[Source document]
When the term "open source" was first applied to Large Language Models (LLMs) it created some confusion. Open source was originally applied to the source code of computer programs, and LLMs are not source code. What would make an LLM open source? While the Open Source Initiative (OSI) created their own definition of open source generative AI, many in the open source community objected to that definition as it doesn't require the disclosure of training data.
Rather that discuss that topic, this session with focus on open source applications released under good ol' open source licenses that complement LLMs and actually make generative AI useful.
An obvious role for open source is in the area of vector databases. As LLMs are trained they create a large number of vectors with many dimensions, and having a database to store and retrieve them is a requirement. Open source has a long history of providing industry-leading database solutions and the same will happen here.

[Entries supplied]
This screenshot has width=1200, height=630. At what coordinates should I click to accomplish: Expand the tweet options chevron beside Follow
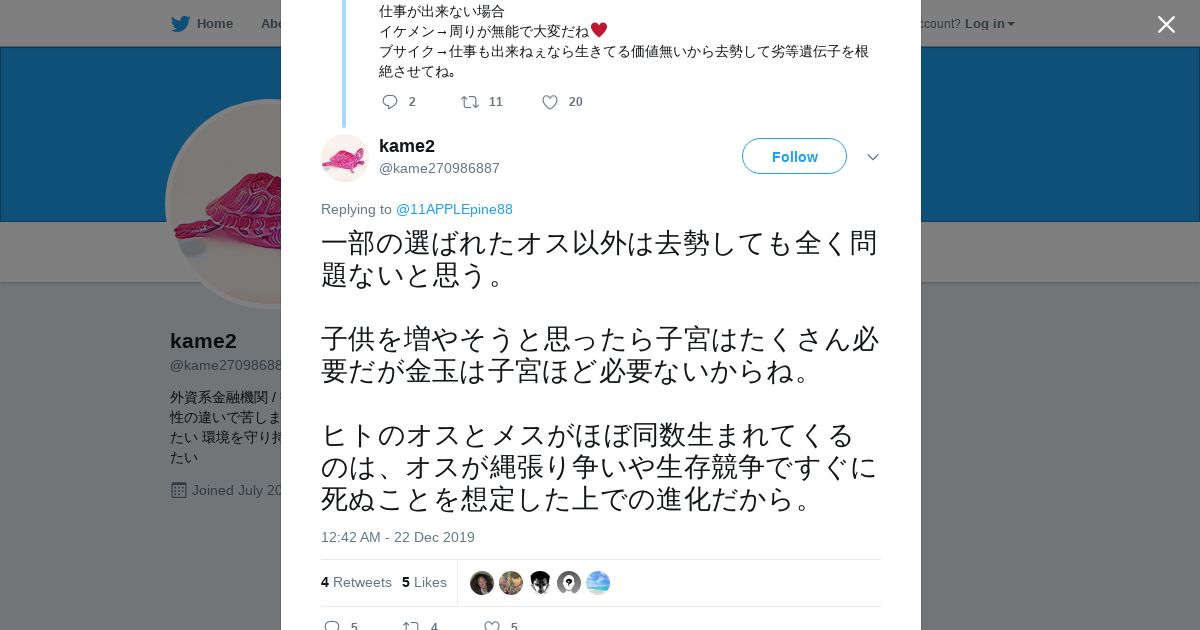coord(872,157)
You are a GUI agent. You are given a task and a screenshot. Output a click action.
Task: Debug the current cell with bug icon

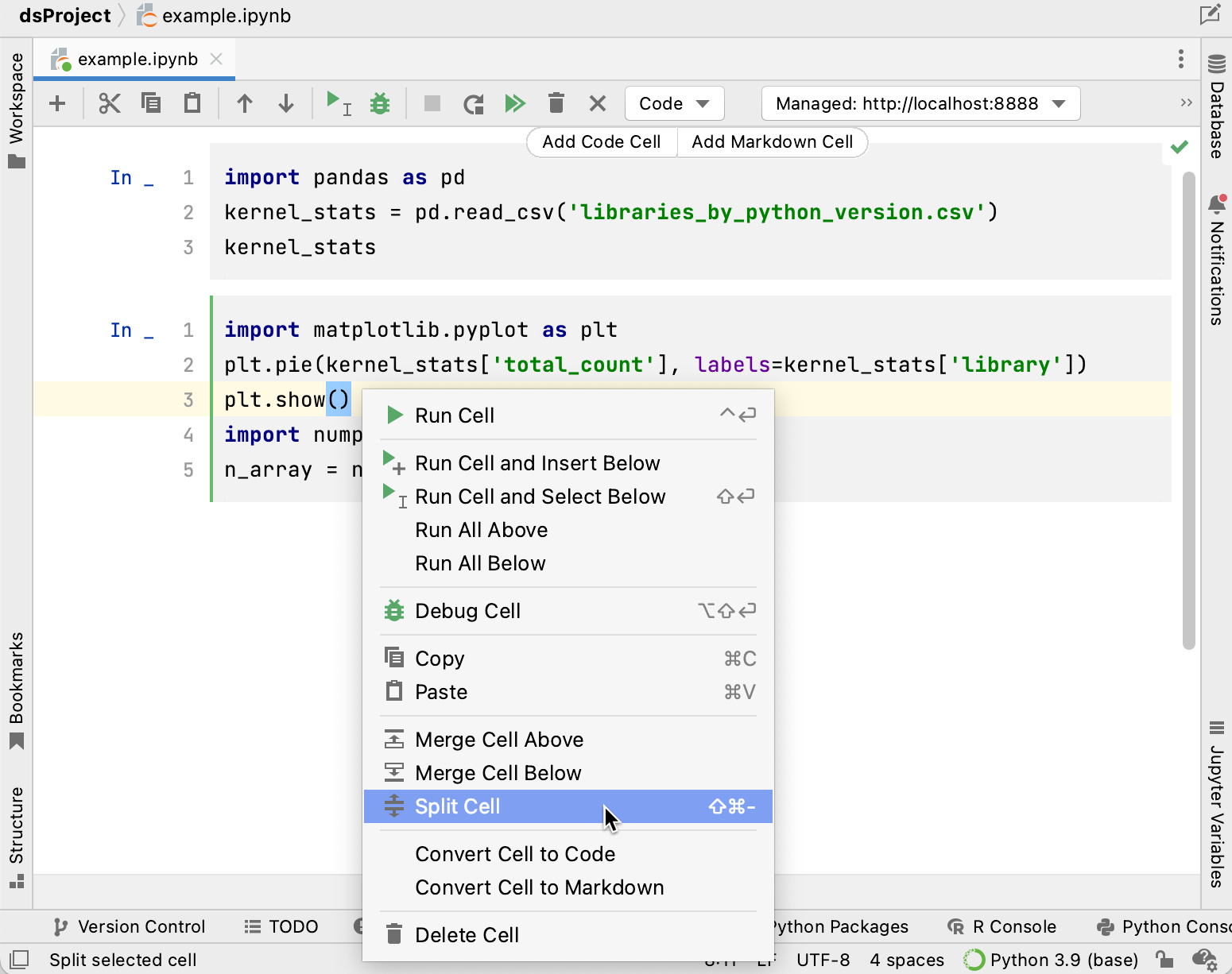(x=380, y=102)
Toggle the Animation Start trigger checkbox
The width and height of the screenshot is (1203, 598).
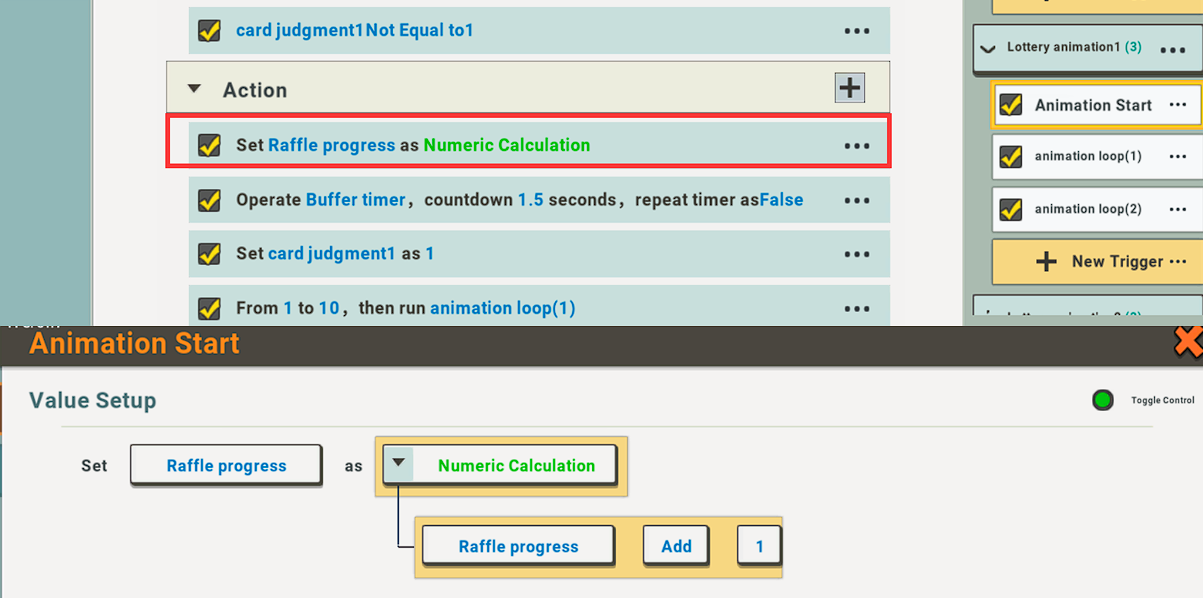point(1011,105)
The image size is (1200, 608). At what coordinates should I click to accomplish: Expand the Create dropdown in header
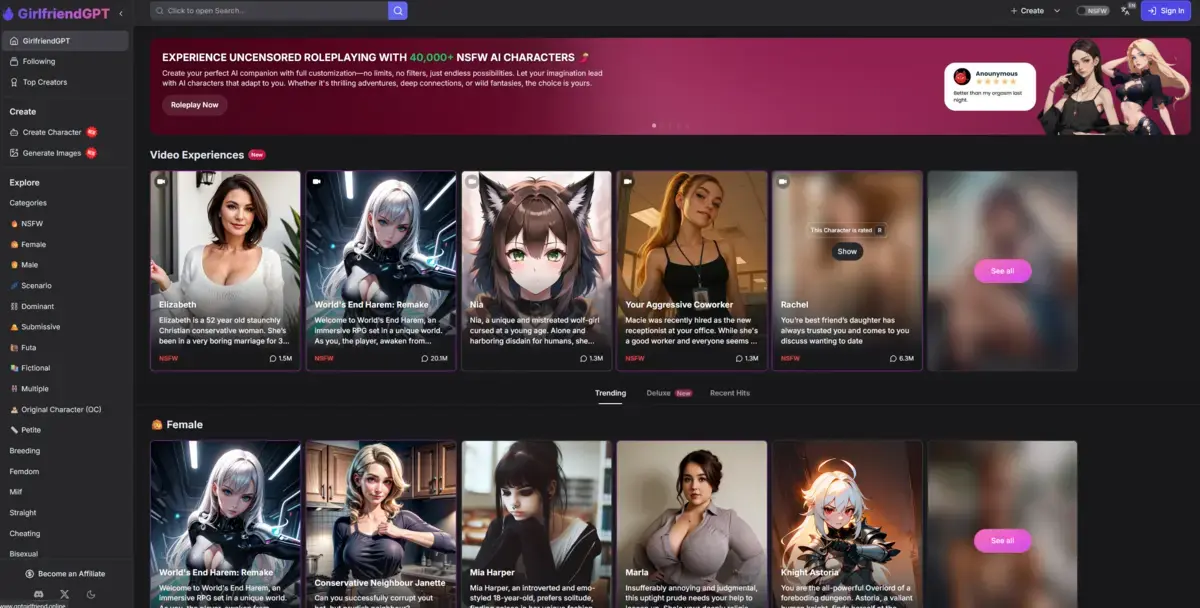tap(1057, 11)
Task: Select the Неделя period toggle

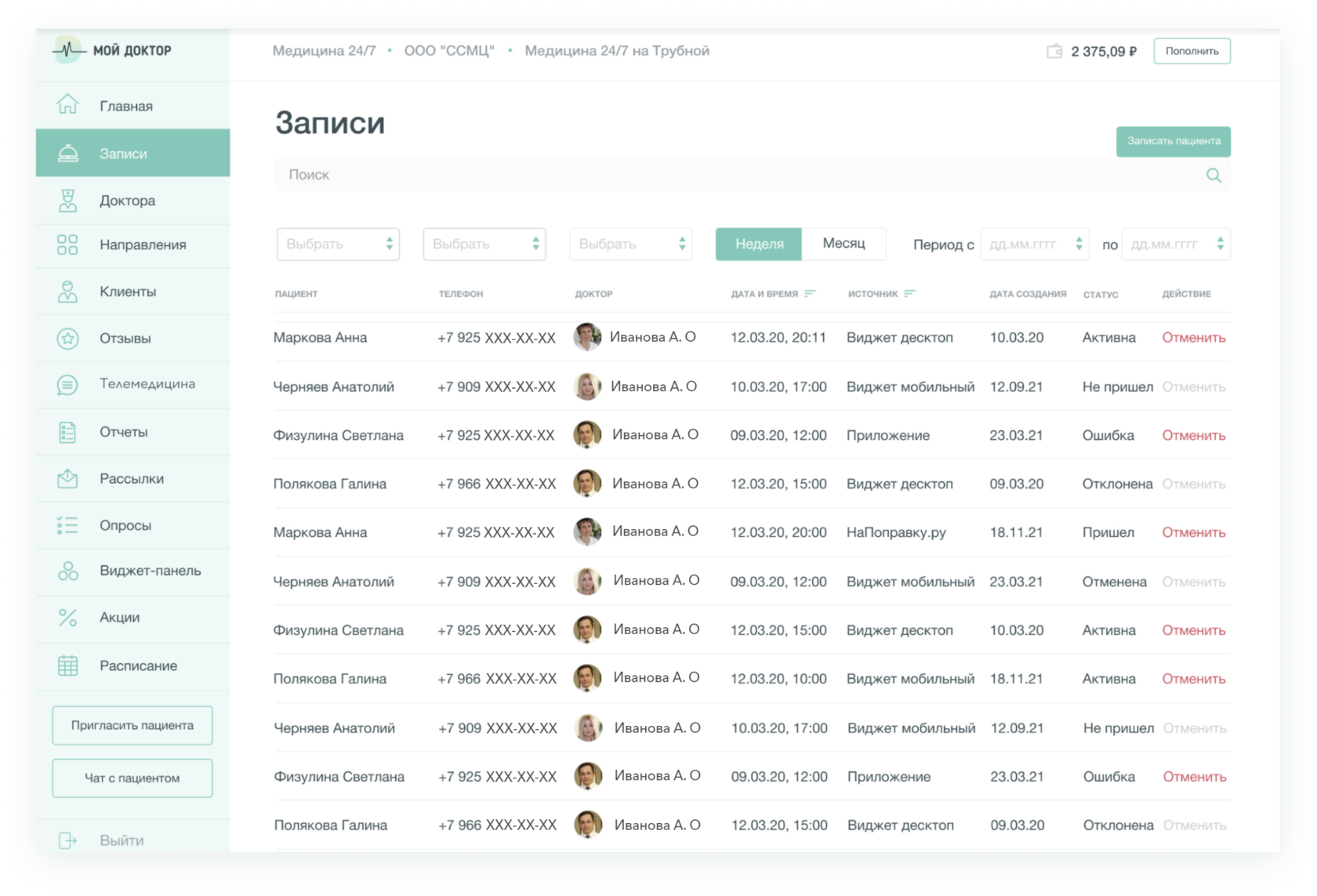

[Apply what you read]
1. Translate this sentence from the passage on open source and LLMs into Spanish: "Open source has a long history of providing industry-leading database solutions and the same will happen here."
2. List every abbreviation that appears in the passage on open source and LLMs.
3. Write the next part of the passage on open source and LLMs, picking up after its final sentence.
The rows come from an unrelated source.

[Answers in order]
1. El código abierto tiene una larga trayectoria ofreciendo soluciones de bases de datos líderes en la industria, y lo mismo sucederá aquí.

2. LLMs (also written LLM), OSI, AI

3.
Another role for open source lies in Retrieval Augmented Generation. RAG allows users to enrich LLMs with their custom data. For example, one common use of RAG is to take a project's documentation and use it to create an agent that can answer user questions.
In order to fully utilize RAG, that user data has to be broken up into "chunks" that can be consumed by the software. Once again open source steps in with a number of "chunkers" to help automate this process.
One of the most powerful features of Linux/Unix operating systems is the idea of a "pipe": where the output from one process can become the input of another one. Expect open source to play a huge role in generative AI through the creation of great, special purpose tools that combine to create something greater than the sum of its parts.